Empresa vencedora pertence a servidora municipal, o que contraria a Lei de Licitações; contrato é de R$ 65,8 mil
Um contrato da merenda escolar do município de Talismã, no sul do Tocantins, no valor de R$ 65.880,00, pode ser anulado após o Ministério Público do Tocantins (MPTO) identificar indícios de conflito de interesses no processo licitatório. A irregularidade envolve a participação de uma empresa pertencente a uma servidora municipal no certame, o que é vedado pela legislação vigente. O prefeito do município é Flávio Cristo Rei (União).
A apuração foi conduzida pela Promotoria de Justiça de Alvorada, após o recebimento de denúncia anônima e a análise de documentos encaminhados pela própria administração municipal. Conforme o MPTO, a dona da empresa vencedora de parte da licitação exerce a função de assistente social no município, configurando vínculo funcional com o poder público local.
Segundo o Ministério Público, a participação da servidora no processo licitatório viola a Lei nº 14.133/2021, a nova Lei de Licitações e Contratos Administrativos, uma vez que a vedação se aplica independentemente de o servidor atuar ou não na secretaria responsável pela licitação. O simples vínculo com a administração pública já é suficiente para comprometer a lisura e a competitividade do certame.
Diante dos fatos, o promotor de Justiça André Felipe Santos Coelho expediu recomendação ao prefeito de Talismã para que seja promovida a anulação do contrato referente ao item 52 do Pregão Eletrônico nº 001/2025. A recomendação inclui a suspensão imediata de novos pagamentos e de quaisquer contratações relacionadas ao item, permitindo apenas o pagamento pelos serviços efetivamente prestados e comprovadamente regulares.
Além da anulação, o MPTO orienta que o município dê ampla publicidade à decisão por meio de seus canais oficiais e adote medidas administrativas preventivas, como a checagem prévia de vínculos funcionais dos participantes de licitações, com o objetivo de evitar a repetição de irregularidades semelhantes.

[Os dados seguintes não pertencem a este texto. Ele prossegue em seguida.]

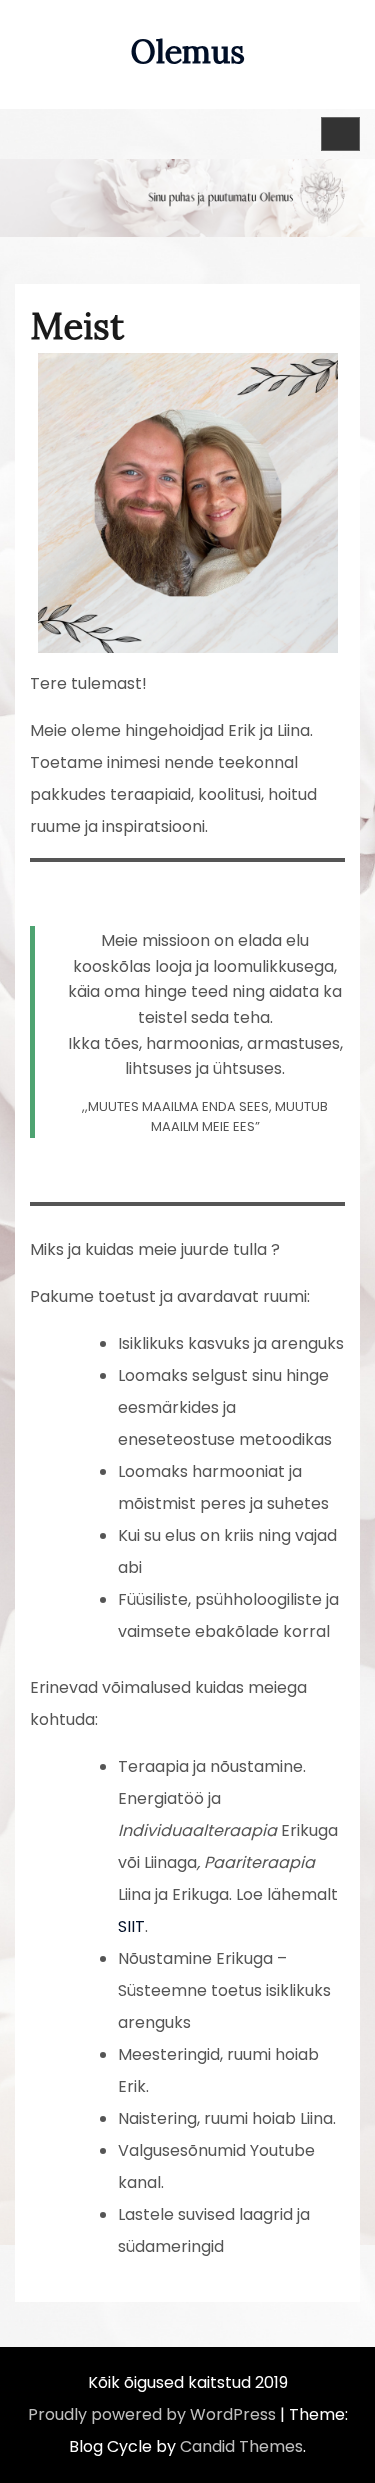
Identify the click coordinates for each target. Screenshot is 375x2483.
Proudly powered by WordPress (152, 2414)
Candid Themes (241, 2446)
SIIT (131, 1926)
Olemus (188, 51)
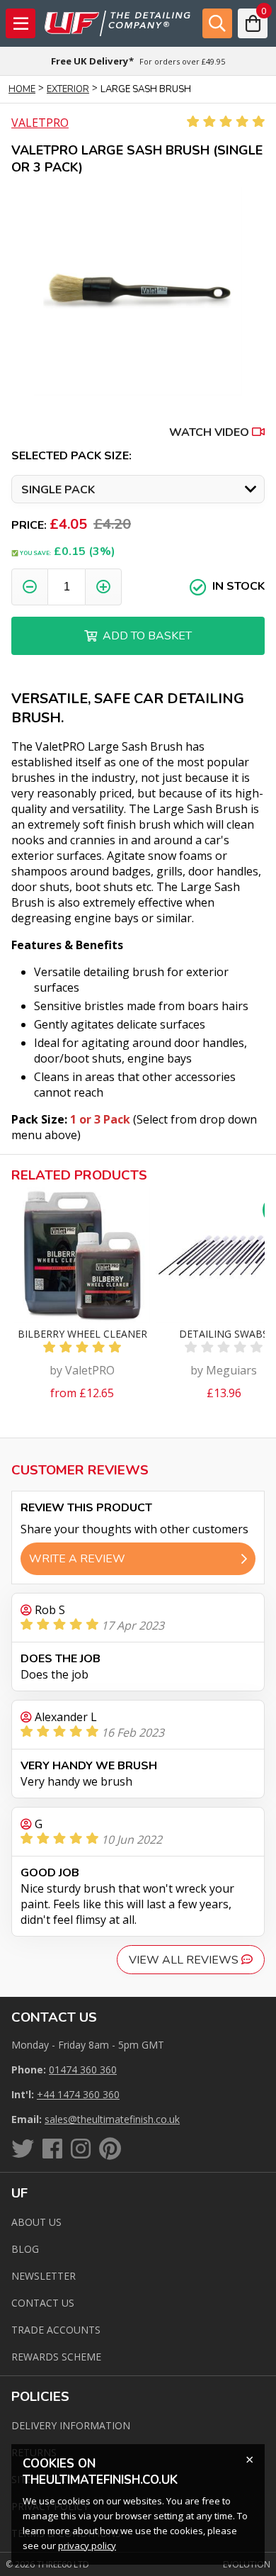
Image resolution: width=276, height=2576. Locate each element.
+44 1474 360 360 (78, 2094)
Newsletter (43, 2276)
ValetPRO (40, 122)
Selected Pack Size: (71, 456)
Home (21, 89)
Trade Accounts (55, 2329)
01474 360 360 (83, 2069)
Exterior (68, 89)
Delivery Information (70, 2425)
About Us (36, 2222)
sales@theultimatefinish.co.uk (112, 2119)
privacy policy (87, 2545)
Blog (25, 2249)
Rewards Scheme (56, 2356)
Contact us (42, 2302)
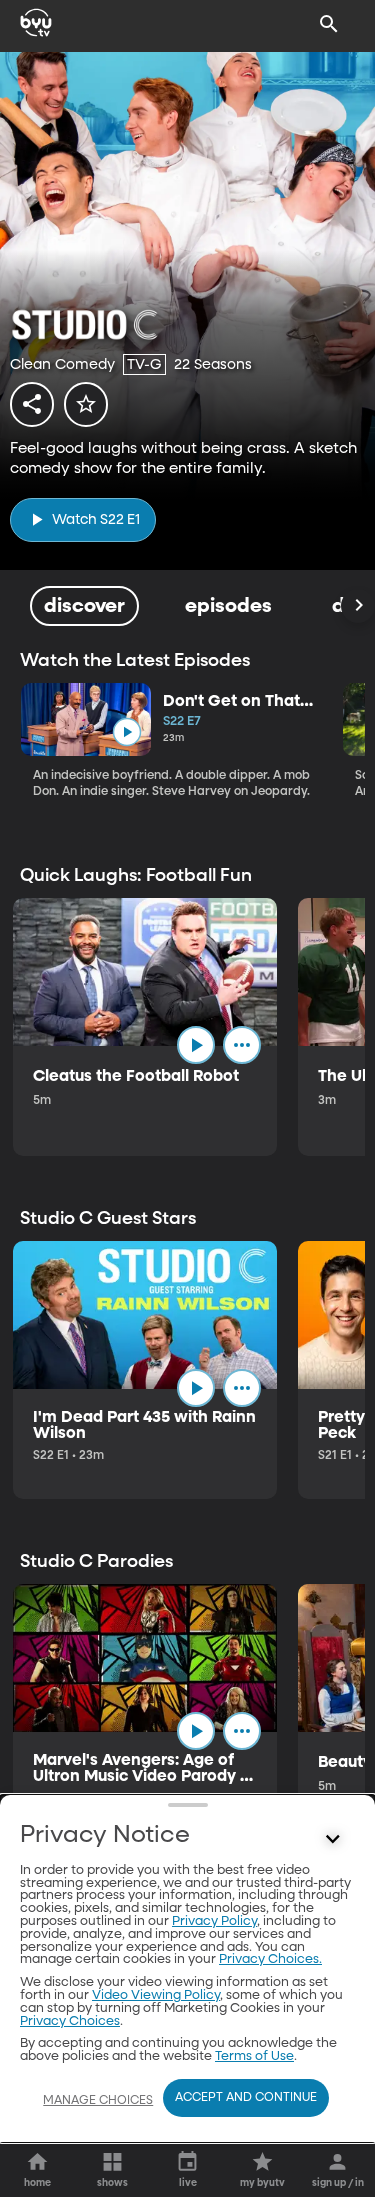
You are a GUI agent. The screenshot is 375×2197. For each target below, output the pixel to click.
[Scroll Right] (358, 606)
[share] (32, 404)
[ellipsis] (242, 1045)
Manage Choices (98, 2101)
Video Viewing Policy (156, 1995)
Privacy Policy (214, 1921)
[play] (126, 732)
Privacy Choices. (270, 1959)
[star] (86, 404)
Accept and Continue (246, 2098)
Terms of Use (254, 2056)
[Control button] (333, 1840)
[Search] (329, 24)
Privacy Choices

“A decisão de anulação deve ser amplamente divulgada nos meios oficiais do município, com a adoção de medidas administrativas preventivas para evitar novas ocorrências. O descumprimento injustificado da recomendação poderá resultar na adoção de medidas judiciais cabíveis e na comunicação aos órgãos de controle externo”, destacou o promotor de Justiça.
O prefeito Flávio Cristo Rei tem o prazo de 15 dias para encaminhar resposta formal à Promotoria de Justiça, informando quais providências foram adotadas em relação à recomendação do Ministério Público.
O que diz a lei
De acordo com o artigo 9º, §1º, da Lei nº 14.133/2021, é proibida a participação direta ou indireta de agente público em licitações ou na execução de contratos promovidos pelo órgão ou entidade com a qual mantém vínculo, ainda que o servidor esteja lotado em setor distinto daquele responsável pelo procedimento licitatório.
A norma tem como objetivo resguardar princípios constitucionais da administração pública, como a moralidade, a impessoalidade, a legalidade e a isonomia entre os concorrentes. Segundo o MPTO, o entendimento consolidado nos tribunais superiores e nos tribunais de contas é de que o vínculo funcional, por si só, é suficiente para comprometer o caráter competitivo da licitação, tornando o ato passível de anulação.